Description of the task
Repeat the entries that follow from start to finish, keeping every character.

Given records
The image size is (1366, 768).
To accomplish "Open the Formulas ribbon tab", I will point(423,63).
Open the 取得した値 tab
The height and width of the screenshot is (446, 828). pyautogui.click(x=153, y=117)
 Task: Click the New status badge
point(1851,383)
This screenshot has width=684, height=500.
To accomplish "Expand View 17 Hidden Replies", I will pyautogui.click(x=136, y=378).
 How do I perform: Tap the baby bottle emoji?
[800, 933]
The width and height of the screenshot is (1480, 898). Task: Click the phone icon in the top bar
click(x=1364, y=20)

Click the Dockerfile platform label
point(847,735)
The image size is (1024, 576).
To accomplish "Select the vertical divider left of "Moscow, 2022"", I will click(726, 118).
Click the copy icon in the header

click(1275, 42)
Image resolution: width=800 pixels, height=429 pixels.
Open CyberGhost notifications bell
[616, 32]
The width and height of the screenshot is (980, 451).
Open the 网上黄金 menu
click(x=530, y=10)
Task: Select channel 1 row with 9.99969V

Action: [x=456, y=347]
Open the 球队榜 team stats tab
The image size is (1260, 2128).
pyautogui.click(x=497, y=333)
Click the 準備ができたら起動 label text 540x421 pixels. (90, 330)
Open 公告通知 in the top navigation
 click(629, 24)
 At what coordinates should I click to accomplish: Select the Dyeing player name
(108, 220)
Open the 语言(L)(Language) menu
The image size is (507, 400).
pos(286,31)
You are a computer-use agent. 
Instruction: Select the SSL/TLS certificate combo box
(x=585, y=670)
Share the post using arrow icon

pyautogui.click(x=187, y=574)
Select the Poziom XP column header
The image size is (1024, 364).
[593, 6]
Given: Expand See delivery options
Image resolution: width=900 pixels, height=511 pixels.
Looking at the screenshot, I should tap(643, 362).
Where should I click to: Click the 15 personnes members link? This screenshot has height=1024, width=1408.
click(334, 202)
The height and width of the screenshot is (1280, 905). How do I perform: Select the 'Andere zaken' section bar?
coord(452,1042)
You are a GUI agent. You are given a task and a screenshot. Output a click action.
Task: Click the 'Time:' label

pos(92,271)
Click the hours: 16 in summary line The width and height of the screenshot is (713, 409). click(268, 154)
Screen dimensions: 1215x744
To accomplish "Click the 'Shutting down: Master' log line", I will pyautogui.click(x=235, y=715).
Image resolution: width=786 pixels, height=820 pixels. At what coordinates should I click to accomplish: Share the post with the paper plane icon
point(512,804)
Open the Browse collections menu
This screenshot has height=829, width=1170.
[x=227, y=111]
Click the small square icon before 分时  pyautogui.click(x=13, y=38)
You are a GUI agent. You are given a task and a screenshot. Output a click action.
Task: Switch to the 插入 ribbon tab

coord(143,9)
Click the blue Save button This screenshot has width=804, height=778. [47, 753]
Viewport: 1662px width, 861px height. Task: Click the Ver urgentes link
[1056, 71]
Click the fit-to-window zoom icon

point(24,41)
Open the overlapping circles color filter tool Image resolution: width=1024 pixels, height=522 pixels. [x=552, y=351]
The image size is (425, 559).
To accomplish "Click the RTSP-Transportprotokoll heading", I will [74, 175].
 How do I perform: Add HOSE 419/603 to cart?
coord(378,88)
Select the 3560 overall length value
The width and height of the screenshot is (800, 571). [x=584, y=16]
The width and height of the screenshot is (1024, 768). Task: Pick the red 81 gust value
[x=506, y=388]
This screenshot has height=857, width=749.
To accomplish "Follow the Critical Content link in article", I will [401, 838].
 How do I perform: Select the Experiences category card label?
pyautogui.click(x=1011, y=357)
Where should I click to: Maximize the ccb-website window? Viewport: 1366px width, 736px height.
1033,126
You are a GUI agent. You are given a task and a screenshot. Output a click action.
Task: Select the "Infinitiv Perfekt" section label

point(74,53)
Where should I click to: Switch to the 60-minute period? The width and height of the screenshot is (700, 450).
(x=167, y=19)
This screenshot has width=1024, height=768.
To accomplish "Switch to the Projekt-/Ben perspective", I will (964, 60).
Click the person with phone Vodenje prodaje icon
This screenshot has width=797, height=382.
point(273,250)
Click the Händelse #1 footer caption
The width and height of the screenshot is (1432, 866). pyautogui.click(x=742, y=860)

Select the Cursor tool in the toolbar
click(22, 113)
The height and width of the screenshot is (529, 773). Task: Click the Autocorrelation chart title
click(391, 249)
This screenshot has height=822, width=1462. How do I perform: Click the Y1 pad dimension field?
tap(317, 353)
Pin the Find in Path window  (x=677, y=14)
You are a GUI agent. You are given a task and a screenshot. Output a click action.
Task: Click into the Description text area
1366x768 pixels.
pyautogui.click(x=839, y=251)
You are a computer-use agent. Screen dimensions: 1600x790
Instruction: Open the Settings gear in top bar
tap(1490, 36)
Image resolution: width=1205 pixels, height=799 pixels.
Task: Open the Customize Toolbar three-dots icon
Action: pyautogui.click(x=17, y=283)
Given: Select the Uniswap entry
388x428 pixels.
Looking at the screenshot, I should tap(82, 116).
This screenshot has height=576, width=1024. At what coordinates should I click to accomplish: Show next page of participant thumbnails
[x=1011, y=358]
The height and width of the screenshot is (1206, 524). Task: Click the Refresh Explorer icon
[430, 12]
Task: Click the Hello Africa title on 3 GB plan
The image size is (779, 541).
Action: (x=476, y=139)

Solution for this problem
The image size is (1366, 768).
To accomplish "Open the Formulas ribbon tab", I will point(423,63).
Open the 取得した値 tab
The height and width of the screenshot is (446, 828). pyautogui.click(x=153, y=117)
 Task: Click the New status badge
point(1851,383)
This screenshot has width=684, height=500.
To accomplish "Expand View 17 Hidden Replies", I will pyautogui.click(x=136, y=378).
 How do I perform: Tap the baby bottle emoji?
[800, 933]
The width and height of the screenshot is (1480, 898). Task: Click the phone icon in the top bar
click(x=1364, y=20)

Click the Dockerfile platform label
point(847,735)
The image size is (1024, 576).
To accomplish "Select the vertical divider left of "Moscow, 2022"", I will click(726, 118).
Click the copy icon in the header

click(1275, 42)
Image resolution: width=800 pixels, height=429 pixels.
Open CyberGhost notifications bell
[616, 32]
The width and height of the screenshot is (980, 451).
Open the 网上黄金 menu
click(x=530, y=10)
Task: Select channel 1 row with 9.99969V

Action: [x=456, y=347]
Open the 球队榜 team stats tab
The image size is (1260, 2128).
pyautogui.click(x=497, y=333)
Click the 準備ができたら起動 label text 540x421 pixels. (90, 330)
Open 公告通知 in the top navigation
 click(629, 24)
 At what coordinates should I click to accomplish: Select the Dyeing player name
(108, 220)
Open the 语言(L)(Language) menu
The image size is (507, 400).
pos(286,31)
You are a computer-use agent. 
Instruction: Select the SSL/TLS certificate combo box
(x=585, y=670)
Share the post using arrow icon

pyautogui.click(x=187, y=574)
Select the Poziom XP column header
The image size is (1024, 364).
[593, 6]
Given: Expand See delivery options
Image resolution: width=900 pixels, height=511 pixels.
Looking at the screenshot, I should tap(643, 362).
Where should I click to: Click the 15 personnes members link? This screenshot has height=1024, width=1408.
click(334, 202)
The height and width of the screenshot is (1280, 905). How do I perform: Select the 'Andere zaken' section bar?
coord(452,1042)
You are a GUI agent. You are given a task and a screenshot. Output a click action.
Task: Click the 'Time:' label

pos(92,271)
Click the hours: 16 in summary line The width and height of the screenshot is (713, 409). click(268, 154)
Screen dimensions: 1215x744
To accomplish "Click the 'Shutting down: Master' log line", I will pyautogui.click(x=235, y=715).
Image resolution: width=786 pixels, height=820 pixels. At what coordinates should I click to accomplish: Share the post with the paper plane icon
point(512,804)
Open the Browse collections menu
This screenshot has height=829, width=1170.
[x=227, y=111]
Click the small square icon before 分时  pyautogui.click(x=13, y=38)
You are a GUI agent. You are given a task and a screenshot. Output a click action.
Task: Switch to the 插入 ribbon tab

coord(143,9)
Click the blue Save button This screenshot has width=804, height=778. [47, 753]
Viewport: 1662px width, 861px height. Task: Click the Ver urgentes link
[1056, 71]
Click the fit-to-window zoom icon

point(24,41)
Open the overlapping circles color filter tool Image resolution: width=1024 pixels, height=522 pixels. [x=552, y=351]
The image size is (425, 559).
To accomplish "Click the RTSP-Transportprotokoll heading", I will [74, 175].
 How do I perform: Add HOSE 419/603 to cart?
coord(378,88)
Select the 3560 overall length value
The width and height of the screenshot is (800, 571). [x=584, y=16]
The width and height of the screenshot is (1024, 768). Task: Pick the red 81 gust value
[x=506, y=388]
This screenshot has height=857, width=749.
To accomplish "Follow the Critical Content link in article", I will [401, 838].
 How do I perform: Select the Experiences category card label?
pyautogui.click(x=1011, y=357)
Where should I click to: Maximize the ccb-website window? Viewport: 1366px width, 736px height.
1033,126
You are a GUI agent. You are given a task and a screenshot. Output a click action.
Task: Select the "Infinitiv Perfekt" section label

point(74,53)
Where should I click to: Switch to the 60-minute period? The width and height of the screenshot is (700, 450).
(x=167, y=19)
This screenshot has width=1024, height=768.
To accomplish "Switch to the Projekt-/Ben perspective", I will (964, 60).
Click the person with phone Vodenje prodaje icon
This screenshot has width=797, height=382.
point(273,250)
Click the Händelse #1 footer caption
The width and height of the screenshot is (1432, 866). pyautogui.click(x=742, y=860)

Select the Cursor tool in the toolbar
click(22, 113)
The height and width of the screenshot is (529, 773). Task: Click the Autocorrelation chart title
click(391, 249)
This screenshot has height=822, width=1462. How do I perform: Click the Y1 pad dimension field?
tap(317, 353)
Pin the Find in Path window  (x=677, y=14)
You are a GUI agent. You are given a task and a screenshot. Output a click action.
Task: Click into the Description text area
1366x768 pixels.
pyautogui.click(x=839, y=251)
You are a computer-use agent. Screen dimensions: 1600x790
Instruction: Open the Settings gear in top bar
tap(1490, 36)
Image resolution: width=1205 pixels, height=799 pixels.
Task: Open the Customize Toolbar three-dots icon
Action: pyautogui.click(x=17, y=283)
Given: Select the Uniswap entry
388x428 pixels.
Looking at the screenshot, I should tap(82, 116).
This screenshot has height=576, width=1024. At what coordinates should I click to accomplish: Show next page of participant thumbnails
[x=1011, y=358]
The height and width of the screenshot is (1206, 524). Task: Click the Refresh Explorer icon
[430, 12]
Task: Click the Hello Africa title on 3 GB plan
The image size is (779, 541).
Action: (x=476, y=139)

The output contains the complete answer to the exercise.